- EXERCISE BRIEF
Without adding anything, give again the lines from the one holding "Click the YouTube Premium logo" through the final line of the records, exactly, with both ends included and pictures dropped.

- DATA RECORDS
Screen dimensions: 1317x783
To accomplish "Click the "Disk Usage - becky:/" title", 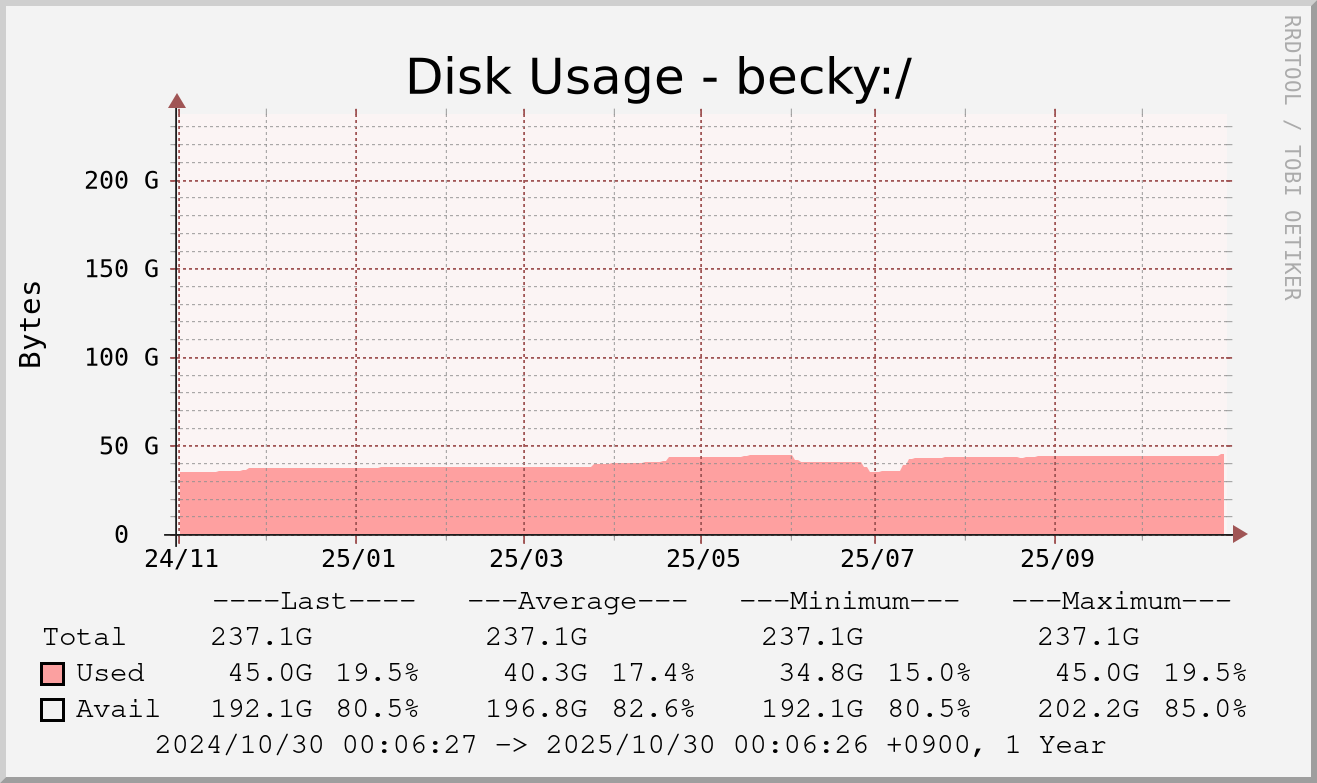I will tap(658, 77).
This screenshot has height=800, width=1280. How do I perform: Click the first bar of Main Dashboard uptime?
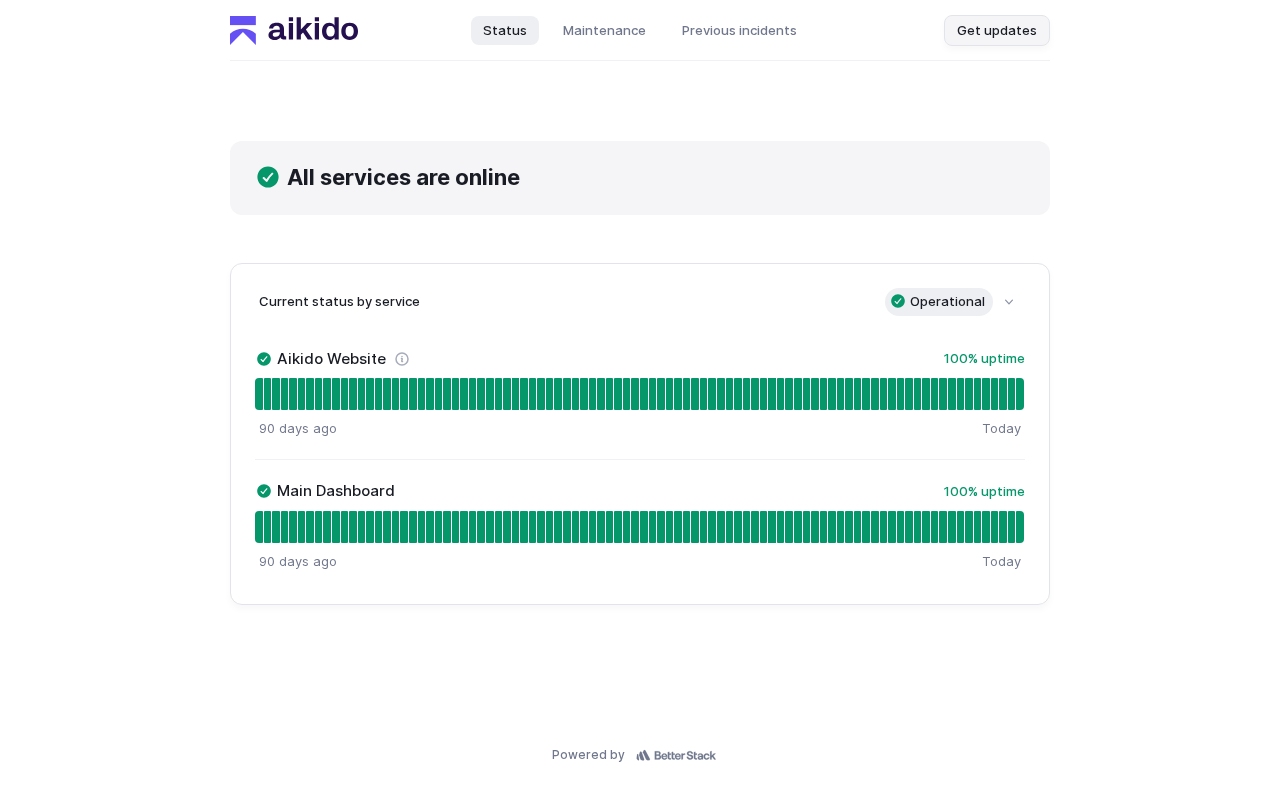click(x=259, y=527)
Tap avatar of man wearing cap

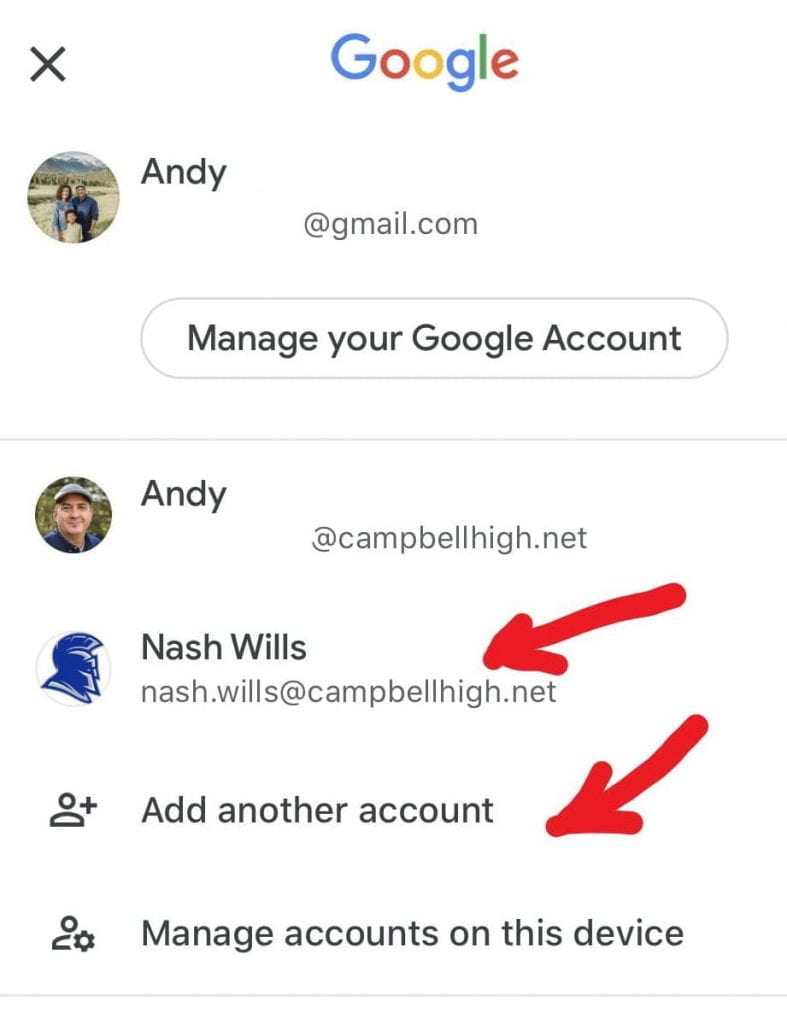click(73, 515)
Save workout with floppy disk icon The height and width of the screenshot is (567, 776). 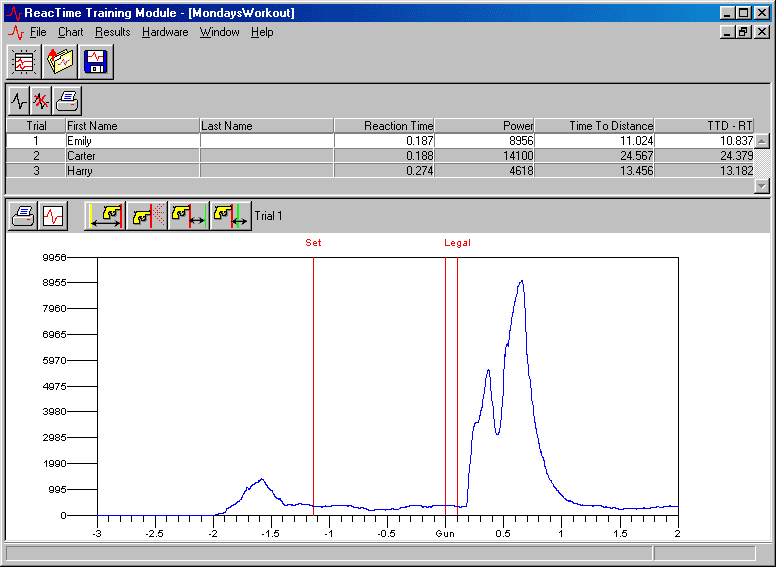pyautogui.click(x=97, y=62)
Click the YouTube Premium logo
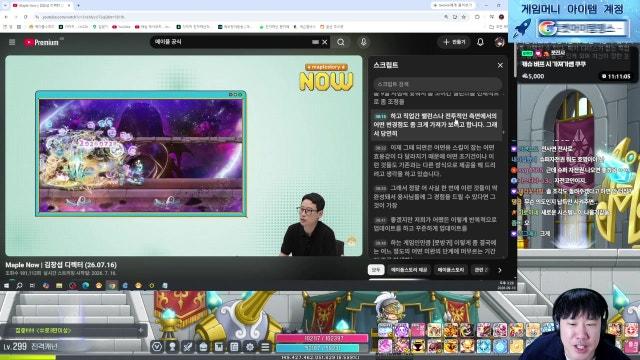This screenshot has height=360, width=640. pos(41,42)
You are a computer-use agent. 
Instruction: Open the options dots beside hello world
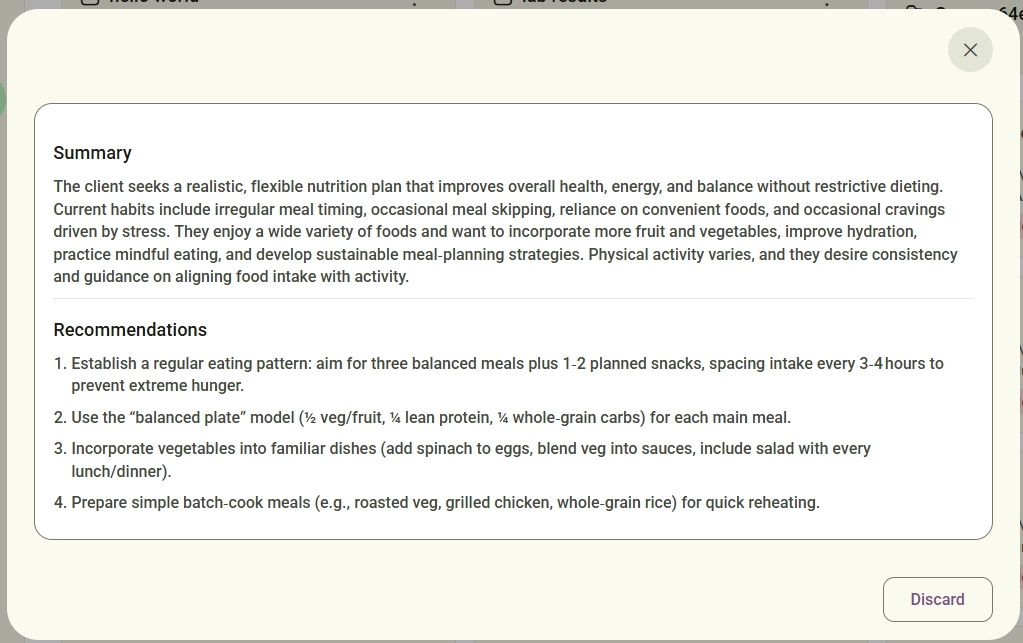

- ANSWER
Click the YouTube Premium logo
This screenshot has height=360, width=640. pos(41,42)
You are a computer-use agent. 
Instruction: Open the options dots beside hello world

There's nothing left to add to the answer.